Future versions were launched in the years 1998, 1999 and 2003.
Compression of PNG files
PNG files use the DEFLATE- lossless compression method. This means that the files don't lose data with every compression. The condition of the image file remains the same even after multiple edits. This is why PNGs are chosen for making graphs, logos, images with figures, etc. Further, when you decompress a PNG file, it will be returned to its original state and quality without any damage.
Features of PNG files
- File Sizes- because they operate on a lossless compression method and retain a great amount of information, PNGs tend to have bigger file sizes. As a result, they tend to take extra storage space, leading to a slower response by WebPages.
- Transparency- PNGs support transparency. This transparency feature is PNGs greatest benefit. It allows web designers to use transparent backgrounds with their images. It even supports the use of different levels of transparency.
- EXIF- PNG cannot embed EXIF data.
Uses of PNG files
- PNG files are used with small images, for example, web icons.
- Word documents
- Creating logos
- Web graphics
- For online charts and graphics
- Scanning printed texts (newspapers, handwritten documents, etc.)
Other Versions of PNG and JPG
In addition to the jpeg and png we commonly see on our devices, there are a few more. For example, there is an unofficial version of JPG capable of supporting HDR called "JPEG-HDR." Further, there are also versions of JPG that use lossless compression instead of lossy compression.
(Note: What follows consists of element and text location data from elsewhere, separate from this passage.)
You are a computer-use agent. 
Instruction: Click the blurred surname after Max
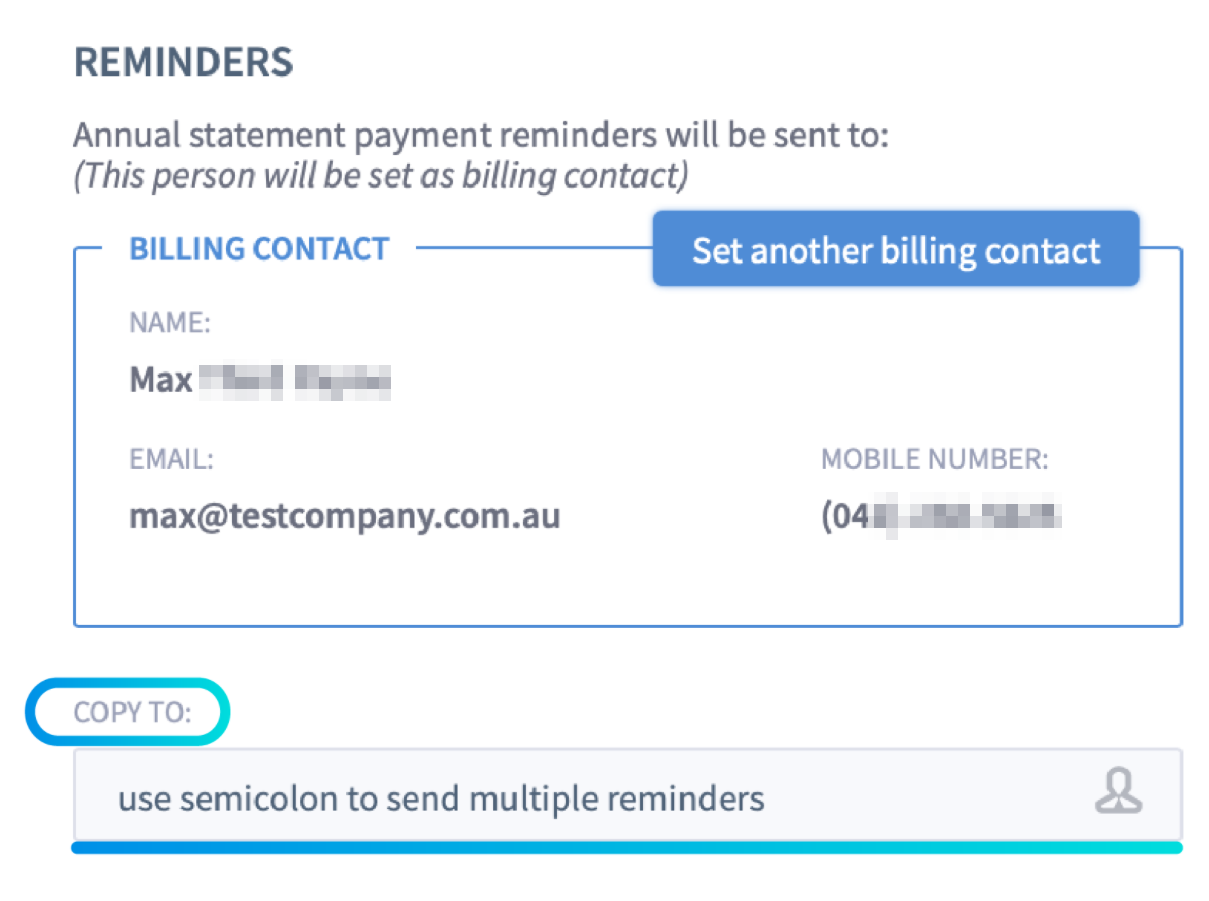293,381
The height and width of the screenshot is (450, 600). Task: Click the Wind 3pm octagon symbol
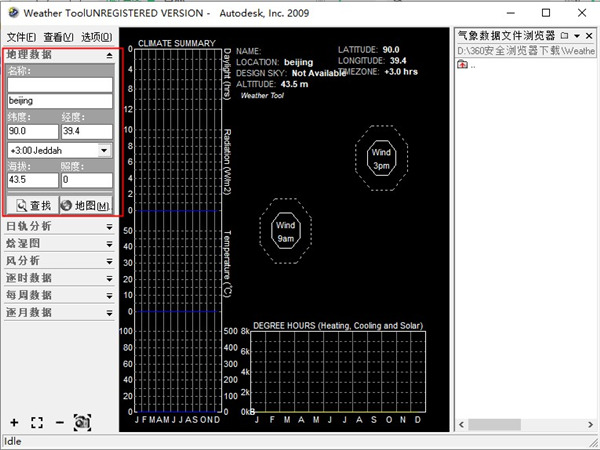[381, 158]
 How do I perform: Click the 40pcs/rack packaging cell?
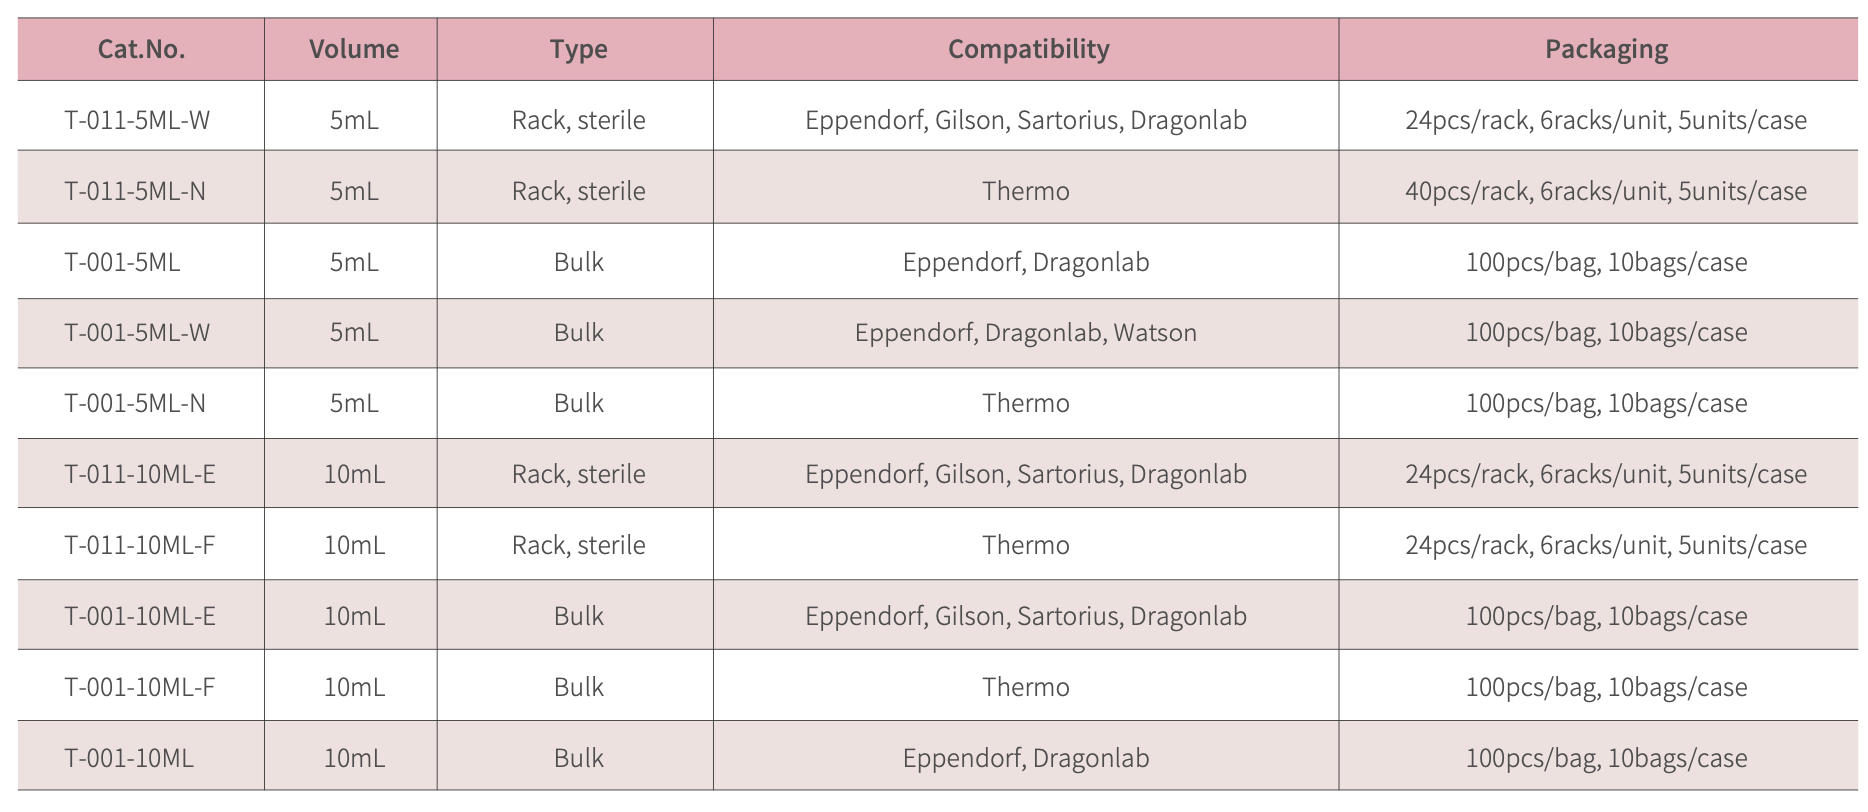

In the case of PNG, its developers created an animation-friendly format in 2001 called “Multiple-image Network (MNG).” In addition there is a nonstandard version of the PNG capable of showing animations like GIFs. This version is called "APNG".
While they provide these extra features, not every browser supports the versions.
Main Differences between JPG and PNG (in Points)
- THE FULL FOR OF jpg IS Joint Photographic Experts Group. The full form of PNG is Portable Network Graphics.
- Formats of JPG are .jpg, .jpe and .jpeg. The extension of PNG is .png.
- JPG is majorly used with photographs, while PNG is used with transparent images or line art.
- JGP makes use of the lossy compression process while PNG uses the lossless compression method.
- JPG loses quality and information the more its compresses and resaved. PNG does not lose any data.
- Overall file size of a JPG file is smaller as compared to a PNG file.
- A JPG does not allow for transparency. A PNG file can be used for transparency.
- The uniform type identifier of JPG is public.jpeg. The uniform type identifier for PNG is public.png
In conclusion, while both JPG and PNG are image formats, they have numerous differences. One is used for photographs while the other is used with logos and lime images. JPG use a lossy compression method, resulting in data loss while PNGs use a lossless compression method, retaining all the details. JGPs support EXIF but do not support transparency. PNGs do not support EXIF but support transparency.
In the end, choosing between the two involves what kind of image you want to save (photographs or icons), whether you want the transparency feature, and the disk space you are willing to sacrifice for the file.